Twenty-six new water fountains to be installed in Hackney

Cllr Jon Burke, Cabinet Member for Energy, Waste, Transport and Public Realm, and Cllr Feryal Demirci, Deputy Mayor of Hackney

Twenty-six new water fountains are set to be installed across Hackney’s streets, parks, libraries, and leisure centres by 2022 to reduce single-use plastics, encourage re-use,and increase resilience to rising temperatures from man-made climate change. 

Building on the success of the Hackney Half Marathon's elimination of 225,000 bottles in just one day, the new programme is thought to be the most ambitious of any council in the country, taking the total number of water fountains to thirty-eight across the borough by 2022. 
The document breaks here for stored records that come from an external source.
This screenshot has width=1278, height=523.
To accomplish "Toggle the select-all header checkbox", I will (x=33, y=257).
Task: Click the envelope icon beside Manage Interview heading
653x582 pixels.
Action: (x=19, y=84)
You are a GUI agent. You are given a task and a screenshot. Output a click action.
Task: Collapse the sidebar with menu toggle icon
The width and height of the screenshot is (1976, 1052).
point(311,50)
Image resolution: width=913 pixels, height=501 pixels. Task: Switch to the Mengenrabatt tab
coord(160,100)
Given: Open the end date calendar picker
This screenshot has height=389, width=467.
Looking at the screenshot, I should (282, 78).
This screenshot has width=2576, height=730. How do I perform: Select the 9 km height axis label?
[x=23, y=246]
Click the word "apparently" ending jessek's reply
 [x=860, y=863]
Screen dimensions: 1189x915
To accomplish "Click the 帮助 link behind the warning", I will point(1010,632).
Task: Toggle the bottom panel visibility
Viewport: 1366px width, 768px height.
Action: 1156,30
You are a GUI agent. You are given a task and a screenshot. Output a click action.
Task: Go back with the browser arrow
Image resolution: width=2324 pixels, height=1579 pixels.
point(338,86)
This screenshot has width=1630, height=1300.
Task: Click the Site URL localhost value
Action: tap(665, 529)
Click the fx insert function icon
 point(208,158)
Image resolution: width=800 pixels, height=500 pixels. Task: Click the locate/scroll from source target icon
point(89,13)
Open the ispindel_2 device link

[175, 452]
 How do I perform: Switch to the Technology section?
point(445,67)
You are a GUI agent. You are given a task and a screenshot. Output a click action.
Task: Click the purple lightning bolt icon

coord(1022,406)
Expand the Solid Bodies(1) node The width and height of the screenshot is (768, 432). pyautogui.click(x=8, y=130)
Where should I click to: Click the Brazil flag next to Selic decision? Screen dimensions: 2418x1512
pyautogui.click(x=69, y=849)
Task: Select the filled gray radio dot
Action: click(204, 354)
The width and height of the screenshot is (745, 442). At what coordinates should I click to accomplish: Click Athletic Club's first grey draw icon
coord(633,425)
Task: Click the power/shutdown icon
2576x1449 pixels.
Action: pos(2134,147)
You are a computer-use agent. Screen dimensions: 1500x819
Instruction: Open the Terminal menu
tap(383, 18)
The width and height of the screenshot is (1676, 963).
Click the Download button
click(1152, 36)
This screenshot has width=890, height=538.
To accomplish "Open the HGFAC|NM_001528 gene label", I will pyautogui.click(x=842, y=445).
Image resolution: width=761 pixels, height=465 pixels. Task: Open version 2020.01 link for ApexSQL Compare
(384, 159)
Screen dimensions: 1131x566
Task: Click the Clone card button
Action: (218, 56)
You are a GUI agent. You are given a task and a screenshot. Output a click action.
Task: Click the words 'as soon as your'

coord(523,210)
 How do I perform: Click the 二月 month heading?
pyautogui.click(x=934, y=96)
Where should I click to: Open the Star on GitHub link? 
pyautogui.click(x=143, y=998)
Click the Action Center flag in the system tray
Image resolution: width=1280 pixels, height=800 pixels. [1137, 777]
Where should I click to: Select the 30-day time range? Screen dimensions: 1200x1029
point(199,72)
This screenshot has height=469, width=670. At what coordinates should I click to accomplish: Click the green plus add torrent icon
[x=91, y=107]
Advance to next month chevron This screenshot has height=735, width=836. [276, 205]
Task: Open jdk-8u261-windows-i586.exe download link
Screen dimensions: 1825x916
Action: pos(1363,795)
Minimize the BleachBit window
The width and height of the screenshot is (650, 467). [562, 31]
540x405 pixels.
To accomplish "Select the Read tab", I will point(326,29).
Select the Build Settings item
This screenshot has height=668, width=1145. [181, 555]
The first new fountains in the programme were installed over the summer at Dalston CLR James Library, Hackney Marshes Pavilion, and Mabley Green, which have historically been significant generators of single-use plastic bottle waste.

They are being joined by new fountains at Clapton Library, Clissold Leisure Centre, Hackney Marshes Centre, Homerton Library, London Fields Lido and Shoreditch Library Worship Street, Chatsworth Road, Narrow Way and Broadway Market over the next five months, along with many other sites across the borough before May 2022.

The new fountains will be concentrated in the borough’s busy town centres, parks and public buildings to maximise the reduction in plastic waste that can be made. The wide distribution of water fountains will ensure that, wherever residents are in the borough, they will be able to access free public drinking water from fountains and bottle refill stations.

Cllr Jon Burke, Cabinet Member for Energy, Waste, Transport and Public Realm, said: “UK consumes a staggering 38.5 million single-use plastic bottles every day, which produces vast amounts of waste and global warming emissions. Unnecessary plastic waste is also a blight on our planet, with over 420 million plastic bottles ending up in landfill every year, and a staggering quantity ending up in our oceans due to littering and uncontrolled waste disposal. 

“This administration was elected on a radical municipalist manifesto to reduce the amount of plastic waste generated in Hackney. By expanding the number of free water fountains in the borough, and by ensuring they are located across public buildings, parks, and close to main thoroughfares, Hackney Council is delivering an important structural change that makes it easy for our residents to minimise the amount of plastic forced on them by the fossil fuel and chemicals industry."

The fountains in public places will supplement the 200 Hackney businesses who have signed-up to the Refill app, giving people places to go to fill up water on the move.